▶ [RUMUSAN SOAL 1]:
Ubah baris-baris data, mulai dari baris yang memuat "You are a computer-use agent. The height" hingga baris yang memuat "click(223, 193)", menjadi daftar bernomor tanpa menyertakan baris kosong.

▶ [TEKS SUMBER]:
Baghdad mempunyai sejarah yang panjang dalam Islam. Baghdad diberi julukan sebagai Madinatus Salam atau kota perdamaian dan dijadikan sebagai ibukota kekhalifahan Islam Bani Abbasiyah. Adalah Harun Al Rasyid yang berhasil membawa Baghdad menjadi kota yang makmur. Beliau membawa Baghdad mengalami masa keemasan sebagai pusat kebudayaan dan perdagangan dunia Islam. Begitu pula ketika khalifah dipegang oleh Al Ma'mun, seni literatur, teologi, filosofi, matematika, dan ilmu pengetahuan lainnya mengalami masa kejayaan di kota Baghdad. Perlu dicatat bahwa Al Khwarizmi peletak dasar aljabar dalam matematika berasal dari Baghdad. Baghdad pun menjadi pusat ilmu pengetahuan dalam dunia Islam.
Pada sekitar abad ke tujuh Hijriyah, terjadilah invasi besar-besaran dari bangsa Mongol. Kita tahu bahwa Mongol dengan pemimpinnya Genghis Khan akhirnya berhasil menguasai hampir sebagian besar Asia dan Eropa. Tidak terkecuali juga kekhalifahan Islam. Baghdad sebagai kota terbesar dan pusat dunia Islam menjadi target invasi pertama bangsa Mongol. Diutuslah Hulagu Khan, cucu dari Genghis Khan untuk menginvasi Baghdad. Khalifah di Baghdad waktu itu adalah Al Musta'sim, yang sudah siap untuk melawan bangsa Mongol demi mempertahankan kota Baghdad.
Akan tetapi penasihat khalifah memberikan saran agar mengadakan perjanjian damai dengan Mongol, sebenarnya penasihat khalifah tersebut berkonspirasi dengan Mongol agar ia bisa dijadikan khalifah selanjutnya. Untuk menghindari jatuh korban, Al Musta'sim menyetujui dan menemui Hulagu di luar kota Baghdad.
Seperti sudah direncanakan, Al Musta'sim dibunuh beserta semua delegasinya. Ada semacam pemikiran di kalangan bangsa Mongol jika darah seorang pemimpin sampai menyentuh tanah dimana ia memimpin, maka mereka akan kalah perang. Karenanya Al Musta'sim tidak dibunuh dengan pedang tapi dimasukkan dalam karung dan karung tersebut ditombaki dan dinjak dengan kuda. Naudzubillah min dzallik. Begitu pula dengan penasihat khalifah yang berkonspirasi dengan bangsa Mongol sendiri turut dibunuh. Akhirnya masuklah bangsa Mongol ke kota Baghdad.
Dimulailah pembantaian rakyat sipil yang sama sekali tidak siap dengan perang. Mau tidak mau, kota Baghdad yang pada waktu itu dipenuhi oleh ilmuwan, menyerah karena tidak bisa melawan. Namun akhirnya rakyat sipil yang sudah menyerah itupun dibantai secara brutal. Begitu pula dengan hasil karya mereka. Banjirlah Baghdad dengan merah, warna darah dan hitam warna tinta dari literatur dan buku ilmu pengetahuan.

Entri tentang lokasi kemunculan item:

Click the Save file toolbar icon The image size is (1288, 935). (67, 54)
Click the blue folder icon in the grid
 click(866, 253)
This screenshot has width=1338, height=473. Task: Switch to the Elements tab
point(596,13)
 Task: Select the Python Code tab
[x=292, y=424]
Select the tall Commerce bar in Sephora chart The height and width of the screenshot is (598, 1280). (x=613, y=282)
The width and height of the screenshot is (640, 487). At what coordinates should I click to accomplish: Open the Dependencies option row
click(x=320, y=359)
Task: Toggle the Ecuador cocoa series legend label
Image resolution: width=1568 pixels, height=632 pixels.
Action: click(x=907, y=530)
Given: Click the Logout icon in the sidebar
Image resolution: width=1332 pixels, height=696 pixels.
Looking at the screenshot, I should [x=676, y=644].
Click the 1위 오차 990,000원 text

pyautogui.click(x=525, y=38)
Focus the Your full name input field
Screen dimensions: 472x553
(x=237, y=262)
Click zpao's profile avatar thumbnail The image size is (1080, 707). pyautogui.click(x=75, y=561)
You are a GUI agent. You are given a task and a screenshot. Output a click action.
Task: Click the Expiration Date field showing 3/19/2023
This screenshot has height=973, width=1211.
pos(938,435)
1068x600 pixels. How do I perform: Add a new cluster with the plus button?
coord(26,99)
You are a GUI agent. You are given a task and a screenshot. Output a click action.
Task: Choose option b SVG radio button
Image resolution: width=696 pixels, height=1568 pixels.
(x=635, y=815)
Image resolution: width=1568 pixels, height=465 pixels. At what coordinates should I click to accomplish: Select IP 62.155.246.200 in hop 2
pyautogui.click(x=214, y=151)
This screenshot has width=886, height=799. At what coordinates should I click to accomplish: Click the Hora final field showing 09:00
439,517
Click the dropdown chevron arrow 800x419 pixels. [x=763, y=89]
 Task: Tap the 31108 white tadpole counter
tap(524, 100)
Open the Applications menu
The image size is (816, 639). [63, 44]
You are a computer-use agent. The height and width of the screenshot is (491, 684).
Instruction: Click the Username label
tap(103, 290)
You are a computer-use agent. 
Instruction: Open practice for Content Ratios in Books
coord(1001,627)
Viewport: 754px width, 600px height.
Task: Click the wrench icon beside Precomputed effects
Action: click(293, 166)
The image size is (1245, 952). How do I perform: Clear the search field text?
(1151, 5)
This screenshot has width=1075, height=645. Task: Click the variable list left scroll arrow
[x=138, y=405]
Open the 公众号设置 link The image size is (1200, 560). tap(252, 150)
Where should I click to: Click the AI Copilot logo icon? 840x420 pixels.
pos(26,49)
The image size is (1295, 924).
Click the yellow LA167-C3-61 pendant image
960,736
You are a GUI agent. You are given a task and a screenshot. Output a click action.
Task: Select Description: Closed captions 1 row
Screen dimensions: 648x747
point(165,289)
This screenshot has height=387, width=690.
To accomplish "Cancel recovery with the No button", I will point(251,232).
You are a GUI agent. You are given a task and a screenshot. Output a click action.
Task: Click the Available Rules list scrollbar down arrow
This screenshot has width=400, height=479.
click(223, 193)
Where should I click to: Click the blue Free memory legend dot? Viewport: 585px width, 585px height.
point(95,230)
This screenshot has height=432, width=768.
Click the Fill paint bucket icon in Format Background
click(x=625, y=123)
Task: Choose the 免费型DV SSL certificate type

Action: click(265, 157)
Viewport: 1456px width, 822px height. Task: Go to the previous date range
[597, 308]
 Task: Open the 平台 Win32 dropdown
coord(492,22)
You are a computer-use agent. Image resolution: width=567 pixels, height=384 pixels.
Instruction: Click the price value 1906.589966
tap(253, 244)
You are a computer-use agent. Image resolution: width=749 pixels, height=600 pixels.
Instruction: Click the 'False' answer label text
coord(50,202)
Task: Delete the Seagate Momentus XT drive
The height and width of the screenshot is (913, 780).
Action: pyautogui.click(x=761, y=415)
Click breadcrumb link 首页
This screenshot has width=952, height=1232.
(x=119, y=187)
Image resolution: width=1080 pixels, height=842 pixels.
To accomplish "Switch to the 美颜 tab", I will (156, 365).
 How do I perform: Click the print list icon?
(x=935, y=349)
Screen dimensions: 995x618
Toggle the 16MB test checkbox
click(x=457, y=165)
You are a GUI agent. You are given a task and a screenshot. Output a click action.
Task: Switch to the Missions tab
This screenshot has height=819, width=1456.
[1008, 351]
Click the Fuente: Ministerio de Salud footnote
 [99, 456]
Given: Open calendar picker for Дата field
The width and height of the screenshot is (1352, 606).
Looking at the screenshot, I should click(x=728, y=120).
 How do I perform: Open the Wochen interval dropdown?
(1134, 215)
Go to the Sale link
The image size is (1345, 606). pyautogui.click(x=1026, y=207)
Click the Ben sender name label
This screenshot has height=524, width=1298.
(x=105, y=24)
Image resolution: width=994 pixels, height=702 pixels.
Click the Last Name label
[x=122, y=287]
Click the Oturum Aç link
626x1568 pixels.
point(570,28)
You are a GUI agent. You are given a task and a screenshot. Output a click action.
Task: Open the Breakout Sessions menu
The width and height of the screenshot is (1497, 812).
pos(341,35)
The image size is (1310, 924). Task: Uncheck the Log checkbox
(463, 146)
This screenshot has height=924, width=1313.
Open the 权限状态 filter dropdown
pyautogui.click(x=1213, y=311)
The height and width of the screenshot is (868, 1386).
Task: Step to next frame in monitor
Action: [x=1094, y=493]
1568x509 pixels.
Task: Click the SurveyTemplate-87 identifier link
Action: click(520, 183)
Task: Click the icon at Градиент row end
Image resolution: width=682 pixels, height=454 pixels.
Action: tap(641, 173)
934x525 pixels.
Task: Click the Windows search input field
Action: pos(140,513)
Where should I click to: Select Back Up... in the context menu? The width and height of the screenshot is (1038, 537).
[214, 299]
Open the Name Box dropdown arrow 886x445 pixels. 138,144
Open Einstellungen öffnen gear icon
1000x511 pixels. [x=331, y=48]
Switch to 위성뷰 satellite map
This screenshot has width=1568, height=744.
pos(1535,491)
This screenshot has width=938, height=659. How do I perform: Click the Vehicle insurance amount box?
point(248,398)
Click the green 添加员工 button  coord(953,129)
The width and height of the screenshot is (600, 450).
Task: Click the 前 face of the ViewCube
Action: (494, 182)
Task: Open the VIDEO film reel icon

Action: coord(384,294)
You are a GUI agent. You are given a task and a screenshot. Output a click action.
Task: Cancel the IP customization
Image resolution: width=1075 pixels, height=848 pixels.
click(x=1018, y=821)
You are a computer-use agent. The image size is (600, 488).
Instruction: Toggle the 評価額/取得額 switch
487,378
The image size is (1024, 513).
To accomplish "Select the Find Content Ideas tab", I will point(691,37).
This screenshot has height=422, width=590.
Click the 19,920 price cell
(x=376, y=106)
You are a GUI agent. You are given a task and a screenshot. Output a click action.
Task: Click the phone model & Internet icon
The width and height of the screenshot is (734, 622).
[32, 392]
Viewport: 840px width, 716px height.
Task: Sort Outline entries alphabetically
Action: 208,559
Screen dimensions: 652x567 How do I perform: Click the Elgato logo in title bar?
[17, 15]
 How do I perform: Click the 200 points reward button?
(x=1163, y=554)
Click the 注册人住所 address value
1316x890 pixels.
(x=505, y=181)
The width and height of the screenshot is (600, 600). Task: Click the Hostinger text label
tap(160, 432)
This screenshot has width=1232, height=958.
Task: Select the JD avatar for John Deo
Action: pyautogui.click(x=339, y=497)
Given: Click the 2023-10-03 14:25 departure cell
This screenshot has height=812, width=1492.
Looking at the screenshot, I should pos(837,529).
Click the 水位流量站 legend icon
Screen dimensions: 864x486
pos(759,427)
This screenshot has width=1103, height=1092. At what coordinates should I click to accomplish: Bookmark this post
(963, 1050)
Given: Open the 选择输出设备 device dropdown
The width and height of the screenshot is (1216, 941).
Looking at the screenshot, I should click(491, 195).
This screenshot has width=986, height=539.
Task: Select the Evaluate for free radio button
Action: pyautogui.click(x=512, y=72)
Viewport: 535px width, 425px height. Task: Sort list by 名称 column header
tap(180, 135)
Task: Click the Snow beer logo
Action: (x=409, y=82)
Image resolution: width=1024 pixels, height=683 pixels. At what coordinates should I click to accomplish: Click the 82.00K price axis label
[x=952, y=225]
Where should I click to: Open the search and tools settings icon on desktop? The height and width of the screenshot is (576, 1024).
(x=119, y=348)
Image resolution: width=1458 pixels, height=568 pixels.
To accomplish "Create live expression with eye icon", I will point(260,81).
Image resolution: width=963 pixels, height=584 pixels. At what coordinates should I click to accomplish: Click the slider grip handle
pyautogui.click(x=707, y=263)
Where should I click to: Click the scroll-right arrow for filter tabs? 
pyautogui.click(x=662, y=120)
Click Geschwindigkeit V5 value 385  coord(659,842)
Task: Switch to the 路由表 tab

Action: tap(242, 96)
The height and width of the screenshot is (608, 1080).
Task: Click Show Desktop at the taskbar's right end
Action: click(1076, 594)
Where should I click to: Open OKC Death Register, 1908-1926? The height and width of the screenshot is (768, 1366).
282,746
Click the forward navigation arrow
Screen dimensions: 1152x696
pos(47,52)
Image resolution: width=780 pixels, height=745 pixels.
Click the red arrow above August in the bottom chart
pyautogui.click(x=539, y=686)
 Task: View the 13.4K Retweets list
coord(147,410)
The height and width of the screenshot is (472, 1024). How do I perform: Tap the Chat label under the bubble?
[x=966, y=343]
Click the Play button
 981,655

▶ [RUMUSAN SOAL 2]:
Salin bagian teks tentang Baghdad mulai dari "Baghdad mempunyai sejarah" sampai dengan "dalam dunia Islam." tanpa perubahan sedikit pun.

▶ [JAWABAN TERTULIS 1]:
1. You are a computer-use agent. The height and width of the screenshot is (491, 684).
2. Instruction: Click the Username label
3. tap(103, 290)
4. You are a computer-use agent. 
5. Instruction: Open practice for Content Ratios in Books
6. coord(1001,627)
7. Viewport: 754px width, 600px height.
8. Task: Click the wrench icon beside Precomputed effects
9. Action: click(293, 166)
10. The image size is (1245, 952). How do I perform: Clear the search field text?
11. (1151, 5)
12. This screenshot has width=1075, height=645. Task: Click the variable list left scroll arrow
13. [x=138, y=405]
14. Open the 公众号设置 link The image size is (1200, 560). tap(252, 150)
15. Where should I click to: Click the AI Copilot logo icon? 840x420 pixels.
16. pos(26,49)
17. The image size is (1295, 924).
18. Click the yellow LA167-C3-61 pendant image
19. 960,736
20. You are a GUI agent. You are given a task and a screenshot. Output a click action.
21. Task: Select Description: Closed captions 1 row
22. Screen dimensions: 648x747
23. point(165,289)
24. This screenshot has height=387, width=690.
25. To accomplish "Cancel recovery with the No button", I will point(251,232).
26. You are a GUI agent. You are given a task and a screenshot. Output a click action.
27. Task: Click the Available Rules list scrollbar down arrow
28. This screenshot has width=400, height=479.
29. click(223, 193)

▶ [JAWABAN TERTULIS 2]:
Baghdad mempunyai sejarah yang panjang dalam Islam. Baghdad diberi julukan sebagai Madinatus Salam atau kota perdamaian dan dijadikan sebagai ibukota kekhalifahan Islam Bani Abbasiyah. Adalah Harun Al Rasyid yang berhasil membawa Baghdad menjadi kota yang makmur. Beliau membawa Baghdad mengalami masa keemasan sebagai pusat kebudayaan dan perdagangan dunia Islam. Begitu pula ketika khalifah dipegang oleh Al Ma'mun, seni literatur, teologi, filosofi, matematika, dan ilmu pengetahuan lainnya mengalami masa kejayaan di kota Baghdad. Perlu dicatat bahwa Al Khwarizmi peletak dasar aljabar dalam matematika berasal dari Baghdad. Baghdad pun menjadi pusat ilmu pengetahuan dalam dunia Islam.